Several combinations of the above mentioned methods exist as well. The most common is the Elastic-Network model, which is just the combination between Ridge and Lasso, i.e. \[R(w) = \frac{1}{n}{\Vert \beta\Vert}_1 +\frac{1}{2n}{\Vert \beta\Vert}_2^2=\frac{1}{n}\sum_{i=1}^{n}|\beta_i|+\frac{1}{2n}\sum_{i=1}^{n}\beta^2_i\] Typically, these functions are weighted independently from each other, leading to two tuning parameter \(\lambda_1\) and \(\lambda_2\).

Adaptive Lasso:

‘Zou (2006)’ state that the standard lasso model does not have the Oracel properties. The oracle procedure ensures an optimal estimation rate and thus is more efficient. Moreover, it provides unbiased estimates. The procedure includes an adaptive weight vector \(w_i = |\hat{\beta_i}|^{-\gamma}\), where the parameter vector \(\beta\) is typically estimated by a Ridge regression.
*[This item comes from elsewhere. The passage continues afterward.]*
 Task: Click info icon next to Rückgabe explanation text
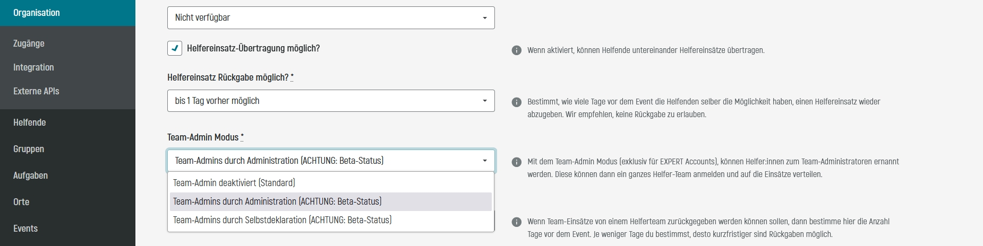tap(516, 102)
Consequently, adaptive lasso penalizes those coefficients with lower initial estimates more. The adjustment parameter \(\gamma\) is non-negaive and typically in the set {0.5, 1, 2}. \[R(w) = \frac{1}{n}{\Vert w' \beta\Vert}_1=\frac{1}{n}\sum_{i=1}^{n}w_i|\beta_i|\]

Code:

In R, several packages allow us to estimate a model applying various regularization methods. For instance, the package glmnet implements the lasso or ridge penalty for generalized linear models via penalized maximum likelihood. \[\min_{(\beta_0, \beta) \in \mathbb{R}^{p+1}}\frac{1}{2N} \sum_{i=1}^N (y_i -\beta_0-x_i^T \beta)^2+\lambda \left[ (1-\alpha)||\beta||_2^2/2 + \alpha||\beta||_1\right]\] In order to obtain the Ridge algorithm we just need to set all the weight on the \(l2\) norm, i.e. \(\alpha=0\). The cross validation glmnet function already performs n-fold cross validation to choose the best \(\lambda\).
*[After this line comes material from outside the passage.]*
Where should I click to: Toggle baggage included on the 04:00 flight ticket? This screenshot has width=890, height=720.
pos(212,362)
require(glmnet, quietly = TRUE)
# load some data
x <- as.matrix(trees[, -1]) # independent variables
y <- as.double(as.matrix(trees[, 1])) # dependent variables
## Ridge Regression to create the Adaptive Weights Vector: alpha = 0
gamma <- 1
ridge <-
  cv.glmnet(x,
    y,
    type.measure = "mse",
    family = "gaussian",
    standardize = TRUE,
    alpha=0
  )
w <- 1 / abs(matrix(coef(ridge, s = ridge$lambda.min)[, 1][2:(ncol(x) + 1)]))^gamma
w[is.infinite(w)] <- 10^12 # Replacing Infinite values
## Adaptive Lasso: alpha = 1
fit <-
  cv.glmnet(
    x,
    y,
    alpha = 1,
    nfold = 10,
    standardize = TRUE,
    type.measure = "mse",
    family = "gaussian",
    penalty.factor = w
  )
plot(fit)

plot(fit$glmnet.fit, xvar = "lambda", label = TRUE)
abline(v = log(fit$lambda.min))
abline(v = log(fit$lambda.1se))

coef(fit, s = fit$lambda.1se)

## 3 x 1 sparse Matrix of class "dgCMatrix"
##                   s1
## (Intercept) 8.397319
## Height      .       
## Volume      0.160786

coef <- coef(fit, s = "lambda.1se")
selected_attributes <- (coef@i[-1] + 1)
# lasso.pred <- predict(lasso.mod, s = bestlam, newx = x[test,])
# mean((lasso.pred-ytest)^2)

# plot(fit$glmnet,"lambda",ylim=c(-2,2))

Zou, Hui. 2006. “The Adaptive Lasso and Its Oracle Properties.” Journal of the American Statistical Association 101 (476): 1418–29.